Throwing a baseball is one of the most complex movements in sport. It requires a combination of rhythm and correct timing of force application. The most common way to refer to the arm action of a player is called the arm spiral.

The image provided below shows that throwing a ball is much like a spiral staircase. It is about creating a slow constant flow of energy that is released once the arm is in the proper position to be accelerated forward. In Alex’s case he would try to force speed of the arm early resulting in the arm being in the incorrect position during the acceleration phase.

During the early heavy lifting phase we used this time to focus on low intensity throwing drills to help change his arm action but wouldn’t require a high energy demand.

The pivot pickoff is one of the most effective way to allow a player to feel the flow of energy and proper timing. By having the player set up with their stride leg in back and keeping their feel anchored to the ground the player then performs a throwing action as normal. By removing the lower half it allows direct focus on thoracic rotation as well as horizontal abduction of the shoulder.

Step back throws are also great because they teach the player how to load the rear hip and produce force in the desired direction

Turn throw variations also play a big role in teaching scapular loading through passive means rather than actively retracting the shoulder which can cause sequencing issues

Develop Intent

When working with players of all ages often times the understanding of how to try and throw hard is just not there. This is likely due to the desire of youth coaches and parents for kids to perform well in games without with out understanding the big picture.

The speed-accuracy trade-off: In the study of motor learning it is understood that a speed accuracy trade of exists, and different skills fall on various places in the spectrum. For example, opening a locked door with a key requires slow movement with a high degree of accuracy. However most coaches assume this would apply to pitching, they want players to slow their body down in an attempt to be more accurate.
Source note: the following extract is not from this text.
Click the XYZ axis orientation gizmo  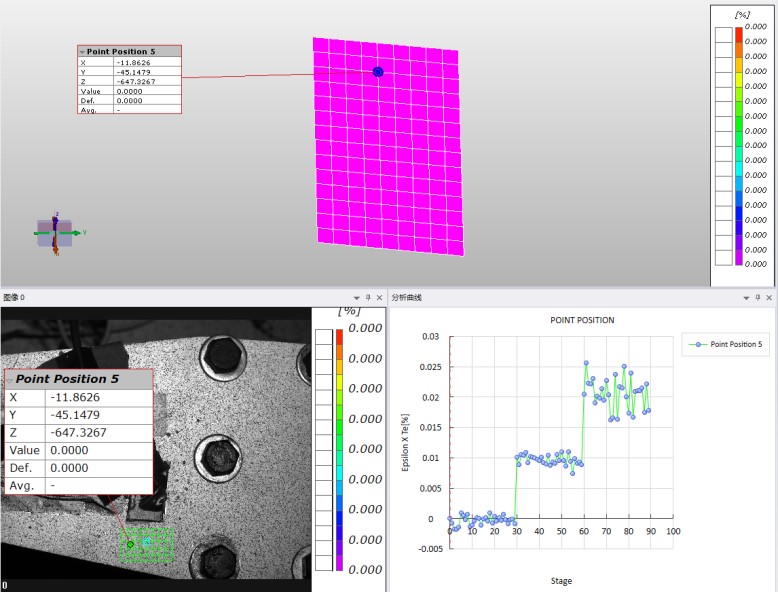click(56, 233)
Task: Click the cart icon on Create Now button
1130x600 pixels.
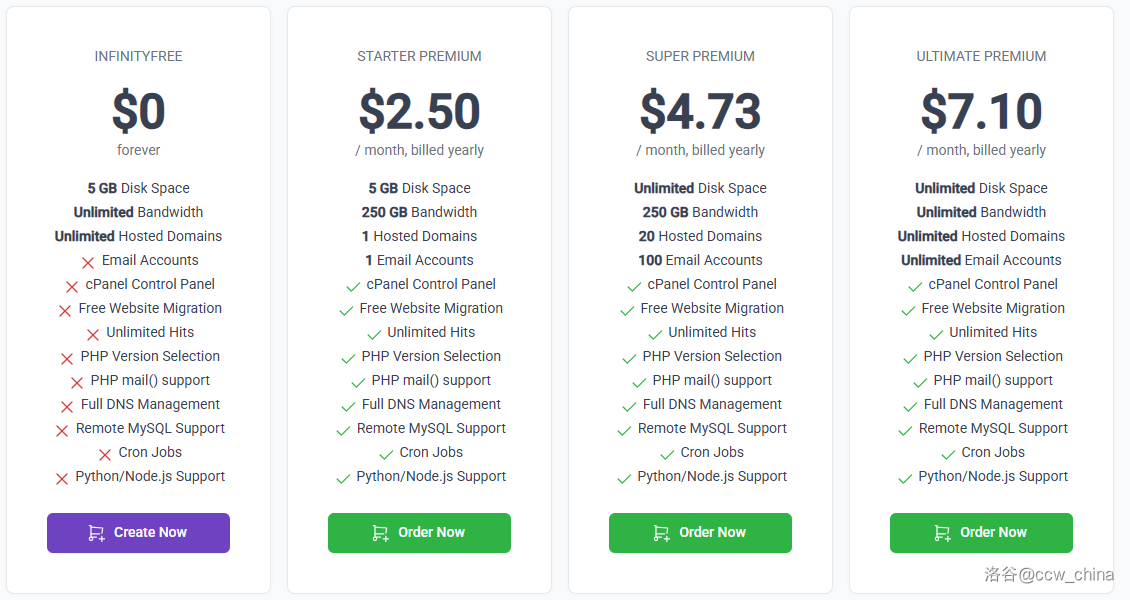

Unfortunately, the sacrifice of velocity for strikes is detrimental to long term development. Throwing a baseball in a specific zone is challenging for anyone, let alone a 9 year old boy who is physically undeveloped. The skill of pitching at a young age can actually reduce a players ability to build the intent to throw hard. Pre puberty is the ideal period to develop intent because most children are much more neurologically plastic than teens and adults. By allowing intent to develop at a young age we can then focus on the skill of pitching post puberty because the player will already have a high understanding of intent.

There are a verity of ways to help players develop intent; we mainly use Driveline Plyocare balls which come in both over and underweight compared to a baseball, as well as run n’ gun throwing drills. By throwing balls that are over weighted it forces the athlete to produce more force when throwing, inversely when using the underload balls it allows the player to feel what its like to create large amounts of arm speed that will subsequently increase velocity. The run n’ gun is also a great tool to use, the drill consists of an athlete having a 20 yard build up jog before shuffling and throwing the ball. This drill forces the athlete to understand not only how to produce high amounts of force but also dissipate force.


Developing velocity is one of the most challenging yet rewarding journeys to undertake. Velocity improvement is no-linear, meaning that it can fluctuate up and down and doesn’t directly increase with increased weight room numbers. The true key to developing velocity is through a comprehensive plan that is executed with consistency. We will say it again, the key to developing velocity is through CONSISTENCY of training. Change takes time and the time to improve mobility, strength and throwing mechanics isn’t always sexy. Its about showing up and taking the small menial things with the upmost importance.